Drug Developers Show Renewed Interest in Ocular Allergies
The ocular allergy space has seen some renewed interest lately, with Food and Drug Administration approval of Santen Pharmaceutical’s new drug for vernal keratoconjunctivitis (VKC) and promising Phase III results from Aldeyra Therapeutics for an investigational drug for allergic conjunctivitis.
Verkazia for VKC
In June, Santen announced approval of Verkazia, a 0.1% cyclosporine ophthalmic emulsion for VKC in adults and children. VKC is a rare, recurrent allergic eye condition mainly occurring in children and adolescents that causes severe inflammation of the ocular surface. Symptoms include intense itching, pain, and light sensitivity; severe cases can lead to corneal ulcers or vision loss.
The drug is a prescription-only, cationic emulsion that works by inhibiting immune system T-cell activation, reducing the level of immune cells and mediators causing allergic inflammation. Verkazia also is available in more than 10 countries across Asia and Europe, and in Canada. FDA approval was based on data from the VEKTIS study and the Phase II/III NOVATIVE study.
“We haven’t had any new drug approvals in this arena for some time, so it’s exciting,” commented Paul Karpecki, OD, FAAO, clinical director of corneal services and advanced ocular surface disease at Kentucky Eye Institute, and a clinician for Gaddie Eye Centers. The product is unique in its formula as a cationic emulsion leading to improved tissue penetration compared with existing therapies, its 0.1% concentration, and the fact that it was studied specifically for VKC, he said.
“There’s nothing else on-label I’m aware of for VKC,” Dr. Karpecki said. “We also would treat these patients sometimes with steroids, but those aren’t good long-term therapies.”
VKC “is a rare but really critical condition that we face,” and it may be underdiagnosed, Dr. Karpecki added. Children often present with extra-large papillae under their upper eyelids, or Horner-Trantas dots (collections of white blood cells and cellular debris) on the limbuses of their eyes.
VEKTIS, a multicenter, multinational double-masked randomized safety study of 169 children ages 4 to 17, found symptom and quality-of-life improvement in three Verkazia treatment groups – four times a day (high dose), twice a day (low dose) plus vehicle, or vehicle four times a day for four months – with the high-dose group showing significant improvement over the vehicle groups.
Reproxalap for Conjunctivitis
Aldeyra announced positive results from its Phase III INVIGORATE clinical trial of 0.25% reproxalap ophthalmic solution in patients with allergic conjunctivitis, which achieved statistical significance for all endpoints. The randomized, double-masked, vehicle-controlled study enrolled 95 patients with allergic conjunctivitis. Patients treated with reproxalap reported statistically significant reductions in ocular itching and tearing, and investigators observed significantly reduced ocular redness.

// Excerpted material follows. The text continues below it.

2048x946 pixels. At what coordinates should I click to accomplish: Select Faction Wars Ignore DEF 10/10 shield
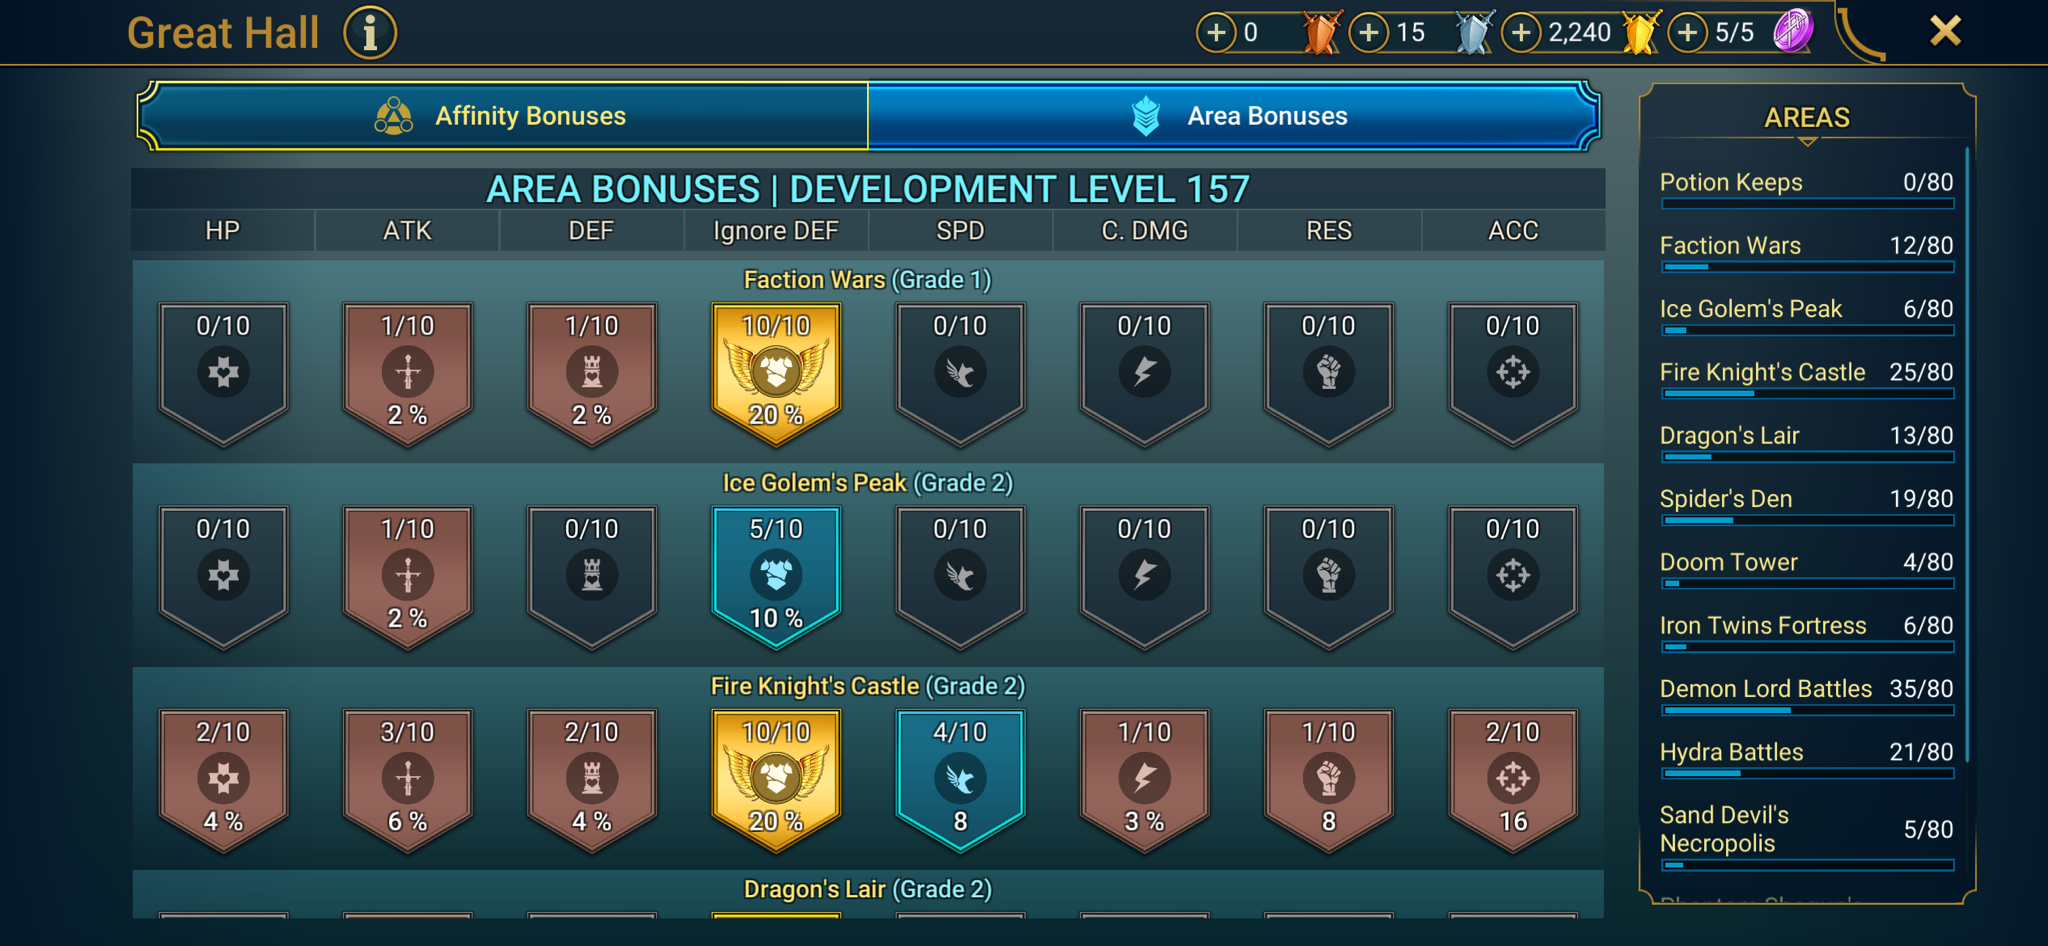(776, 373)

The company said it plans to meet with the FDA in the second half of 2021 to discuss results and the potential submission of a new drug application. It also has tested reproxalap in allergic conjunctivitis in the Phase III ALLEVIATE trial, finding similar results, and in dry eye disease in its Phase III TRANQUILITY trial, which demonstrated statistically significant reductions in patient-reported ocular dryness scores and investigator-assessed ocular redness in dry eye. Full results from the TRANQUILITY trial are expected in the second half of 2021.
Reproxalap is a novel small-molecule, immune-modulating inhibitor of reactive aldehyde species (RASP), which are elevated in ocular and systemic inflammatory disease. RASP attacks the inflammation pathway “very upstream” in the cascade of events leading to activation of inflammatory factors, Dr. Karpecki said.
“It’s a drug that’s in Phase III trials for both dry eye and allergic conjunctivitis, so it will be interesting to see which approval comes first,” he said. Some 40% of all patients with allergic conjunctivitis also have dry eye symptoms, he noted. “I wouldn’t say it’s a niche, because it’s a huge population, but it could allow us to cover both conditions at the same time, which makes it very novel.”
Dr. Karpecki sits on an advisory board for Aldeyra.